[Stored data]
--------------------
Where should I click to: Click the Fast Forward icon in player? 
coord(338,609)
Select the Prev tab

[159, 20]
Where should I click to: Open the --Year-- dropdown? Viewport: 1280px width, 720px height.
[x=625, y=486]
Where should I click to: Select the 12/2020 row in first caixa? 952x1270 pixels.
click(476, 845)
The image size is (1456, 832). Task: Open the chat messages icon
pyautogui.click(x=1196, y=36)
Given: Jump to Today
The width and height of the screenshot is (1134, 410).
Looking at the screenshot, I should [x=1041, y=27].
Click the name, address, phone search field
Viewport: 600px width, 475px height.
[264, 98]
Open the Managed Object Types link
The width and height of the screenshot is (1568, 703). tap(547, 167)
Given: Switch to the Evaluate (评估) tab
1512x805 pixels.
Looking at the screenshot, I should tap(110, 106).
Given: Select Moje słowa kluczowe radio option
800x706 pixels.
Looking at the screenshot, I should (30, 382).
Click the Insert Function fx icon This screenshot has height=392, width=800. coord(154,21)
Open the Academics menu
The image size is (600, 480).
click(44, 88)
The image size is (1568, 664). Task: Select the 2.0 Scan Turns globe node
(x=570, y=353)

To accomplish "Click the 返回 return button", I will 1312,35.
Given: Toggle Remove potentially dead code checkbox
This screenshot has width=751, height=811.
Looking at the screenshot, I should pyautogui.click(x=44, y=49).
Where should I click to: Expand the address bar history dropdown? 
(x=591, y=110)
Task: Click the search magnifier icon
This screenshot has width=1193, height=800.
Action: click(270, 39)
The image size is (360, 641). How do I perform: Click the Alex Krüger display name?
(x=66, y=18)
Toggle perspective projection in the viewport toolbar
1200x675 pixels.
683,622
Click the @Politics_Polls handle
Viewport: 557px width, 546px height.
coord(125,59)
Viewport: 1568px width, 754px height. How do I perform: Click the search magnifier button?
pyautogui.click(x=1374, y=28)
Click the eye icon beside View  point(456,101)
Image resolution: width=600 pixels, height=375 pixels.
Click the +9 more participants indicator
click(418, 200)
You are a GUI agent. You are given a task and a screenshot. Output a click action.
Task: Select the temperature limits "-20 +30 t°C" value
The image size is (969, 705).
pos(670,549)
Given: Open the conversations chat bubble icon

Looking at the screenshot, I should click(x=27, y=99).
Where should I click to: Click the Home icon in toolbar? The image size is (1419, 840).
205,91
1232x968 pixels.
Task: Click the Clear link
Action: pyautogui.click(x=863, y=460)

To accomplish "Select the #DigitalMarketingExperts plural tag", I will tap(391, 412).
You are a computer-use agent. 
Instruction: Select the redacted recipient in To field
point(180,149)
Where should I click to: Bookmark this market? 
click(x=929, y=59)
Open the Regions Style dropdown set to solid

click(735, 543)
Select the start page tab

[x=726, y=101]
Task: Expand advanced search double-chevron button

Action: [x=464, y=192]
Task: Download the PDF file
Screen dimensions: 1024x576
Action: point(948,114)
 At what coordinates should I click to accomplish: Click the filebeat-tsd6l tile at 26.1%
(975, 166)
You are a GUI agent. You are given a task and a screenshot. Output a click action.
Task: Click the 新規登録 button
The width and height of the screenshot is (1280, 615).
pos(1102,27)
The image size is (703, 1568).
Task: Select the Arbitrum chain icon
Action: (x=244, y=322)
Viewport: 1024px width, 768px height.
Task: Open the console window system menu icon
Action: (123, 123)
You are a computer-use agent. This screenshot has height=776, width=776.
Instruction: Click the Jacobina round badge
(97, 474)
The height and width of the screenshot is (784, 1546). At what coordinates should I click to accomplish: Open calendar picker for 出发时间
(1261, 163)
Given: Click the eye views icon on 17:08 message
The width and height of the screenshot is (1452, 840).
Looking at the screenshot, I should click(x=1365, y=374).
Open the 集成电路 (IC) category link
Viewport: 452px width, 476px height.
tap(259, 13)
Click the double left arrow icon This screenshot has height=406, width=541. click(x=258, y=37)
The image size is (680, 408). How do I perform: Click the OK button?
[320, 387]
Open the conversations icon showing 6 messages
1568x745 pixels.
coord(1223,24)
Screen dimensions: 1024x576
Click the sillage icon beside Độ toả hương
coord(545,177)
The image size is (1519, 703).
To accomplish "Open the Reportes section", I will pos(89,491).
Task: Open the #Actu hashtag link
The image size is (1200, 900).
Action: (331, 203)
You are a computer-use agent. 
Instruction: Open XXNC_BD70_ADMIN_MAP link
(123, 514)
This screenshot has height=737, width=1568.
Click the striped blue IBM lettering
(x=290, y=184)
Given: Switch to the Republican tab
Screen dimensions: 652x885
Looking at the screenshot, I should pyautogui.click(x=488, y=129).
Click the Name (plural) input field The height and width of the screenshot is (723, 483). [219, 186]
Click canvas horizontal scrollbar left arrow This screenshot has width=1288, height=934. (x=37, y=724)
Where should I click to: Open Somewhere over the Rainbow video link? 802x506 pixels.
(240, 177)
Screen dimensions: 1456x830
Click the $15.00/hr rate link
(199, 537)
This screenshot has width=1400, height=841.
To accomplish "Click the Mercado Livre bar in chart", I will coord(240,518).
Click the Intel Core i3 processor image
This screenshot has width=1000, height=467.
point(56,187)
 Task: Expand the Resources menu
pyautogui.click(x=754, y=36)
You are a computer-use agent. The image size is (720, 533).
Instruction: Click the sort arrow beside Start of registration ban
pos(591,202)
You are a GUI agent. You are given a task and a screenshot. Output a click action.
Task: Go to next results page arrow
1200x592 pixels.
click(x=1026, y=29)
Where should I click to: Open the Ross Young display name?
--------------------
> _EXERCISE_
Output each line of the records above exactly.

> _RESULT_
Where should I click to: Click the Fast Forward icon in player? 
coord(338,609)
Select the Prev tab

[159, 20]
Where should I click to: Open the --Year-- dropdown? Viewport: 1280px width, 720px height.
[x=625, y=486]
Where should I click to: Select the 12/2020 row in first caixa? 952x1270 pixels.
click(476, 845)
The image size is (1456, 832). Task: Open the chat messages icon
pyautogui.click(x=1196, y=36)
Given: Jump to Today
The width and height of the screenshot is (1134, 410).
Looking at the screenshot, I should [x=1041, y=27].
Click the name, address, phone search field
Viewport: 600px width, 475px height.
[264, 98]
Open the Managed Object Types link
The width and height of the screenshot is (1568, 703). tap(547, 167)
Given: Switch to the Evaluate (评估) tab
1512x805 pixels.
Looking at the screenshot, I should tap(110, 106).
Given: Select Moje słowa kluczowe radio option
800x706 pixels.
Looking at the screenshot, I should (30, 382).
Click the Insert Function fx icon This screenshot has height=392, width=800. coord(154,21)
Open the Academics menu
The image size is (600, 480).
click(44, 88)
The image size is (1568, 664). Task: Select the 2.0 Scan Turns globe node
(x=570, y=353)

To accomplish "Click the 返回 return button", I will 1312,35.
Given: Toggle Remove potentially dead code checkbox
This screenshot has width=751, height=811.
Looking at the screenshot, I should pyautogui.click(x=44, y=49).
Where should I click to: Expand the address bar history dropdown? 
(x=591, y=110)
Task: Click the search magnifier icon
This screenshot has width=1193, height=800.
Action: click(270, 39)
The image size is (360, 641). How do I perform: Click the Alex Krüger display name?
(x=66, y=18)
Toggle perspective projection in the viewport toolbar
1200x675 pixels.
683,622
Click the @Politics_Polls handle
Viewport: 557px width, 546px height.
coord(125,59)
Viewport: 1568px width, 754px height. How do I perform: Click the search magnifier button?
pyautogui.click(x=1374, y=28)
Click the eye icon beside View  point(456,101)
Image resolution: width=600 pixels, height=375 pixels.
Click the +9 more participants indicator
click(418, 200)
You are a GUI agent. You are given a task and a screenshot. Output a click action.
Task: Select the temperature limits "-20 +30 t°C" value
The image size is (969, 705).
pos(670,549)
Given: Open the conversations chat bubble icon

Looking at the screenshot, I should click(x=27, y=99).
Where should I click to: Click the Home icon in toolbar? The image size is (1419, 840).
205,91
1232x968 pixels.
Task: Click the Clear link
Action: pyautogui.click(x=863, y=460)

To accomplish "Select the #DigitalMarketingExperts plural tag", I will tap(391, 412).
You are a computer-use agent. 
Instruction: Select the redacted recipient in To field
point(180,149)
Where should I click to: Bookmark this market? 
click(x=929, y=59)
Open the Regions Style dropdown set to solid

click(735, 543)
Select the start page tab

[x=726, y=101]
Task: Expand advanced search double-chevron button

Action: [x=464, y=192]
Task: Download the PDF file
Screen dimensions: 1024x576
Action: point(948,114)
 At what coordinates should I click to accomplish: Click the filebeat-tsd6l tile at 26.1%
(975, 166)
You are a GUI agent. You are given a task and a screenshot. Output a click action.
Task: Click the 新規登録 button
The width and height of the screenshot is (1280, 615).
pos(1102,27)
The image size is (703, 1568).
Task: Select the Arbitrum chain icon
Action: (x=244, y=322)
Viewport: 1024px width, 768px height.
Task: Open the console window system menu icon
Action: (123, 123)
You are a computer-use agent. This screenshot has height=776, width=776.
Instruction: Click the Jacobina round badge
(97, 474)
The height and width of the screenshot is (784, 1546). At what coordinates should I click to accomplish: Open calendar picker for 出发时间
(1261, 163)
Given: Click the eye views icon on 17:08 message
The width and height of the screenshot is (1452, 840).
Looking at the screenshot, I should click(x=1365, y=374).
Open the 集成电路 (IC) category link
Viewport: 452px width, 476px height.
tap(259, 13)
Click the double left arrow icon This screenshot has height=406, width=541. click(x=258, y=37)
The image size is (680, 408). How do I perform: Click the OK button?
[320, 387]
Open the conversations icon showing 6 messages
1568x745 pixels.
coord(1223,24)
Screen dimensions: 1024x576
Click the sillage icon beside Độ toả hương
coord(545,177)
The image size is (1519, 703).
To accomplish "Open the Reportes section", I will pos(89,491).
Task: Open the #Actu hashtag link
The image size is (1200, 900).
Action: (331, 203)
You are a computer-use agent. 
Instruction: Open XXNC_BD70_ADMIN_MAP link
(123, 514)
This screenshot has height=737, width=1568.
Click the striped blue IBM lettering
(x=290, y=184)
Given: Switch to the Republican tab
Screen dimensions: 652x885
Looking at the screenshot, I should pyautogui.click(x=488, y=129).
Click the Name (plural) input field The height and width of the screenshot is (723, 483). [219, 186]
Click canvas horizontal scrollbar left arrow This screenshot has width=1288, height=934. (x=37, y=724)
Where should I click to: Open Somewhere over the Rainbow video link? 802x506 pixels.
(240, 177)
Screen dimensions: 1456x830
Click the $15.00/hr rate link
(199, 537)
This screenshot has width=1400, height=841.
To accomplish "Click the Mercado Livre bar in chart", I will coord(240,518).
Click the Intel Core i3 processor image
This screenshot has width=1000, height=467.
point(56,187)
 Task: Expand the Resources menu
pyautogui.click(x=754, y=36)
You are a computer-use agent. The image size is (720, 533).
Instruction: Click the sort arrow beside Start of registration ban
pos(591,202)
You are a GUI agent. You are given a task and a screenshot. Output a click action.
Task: Go to next results page arrow
1200x592 pixels.
click(x=1026, y=29)
Where should I click to: Open the Ross Young display name?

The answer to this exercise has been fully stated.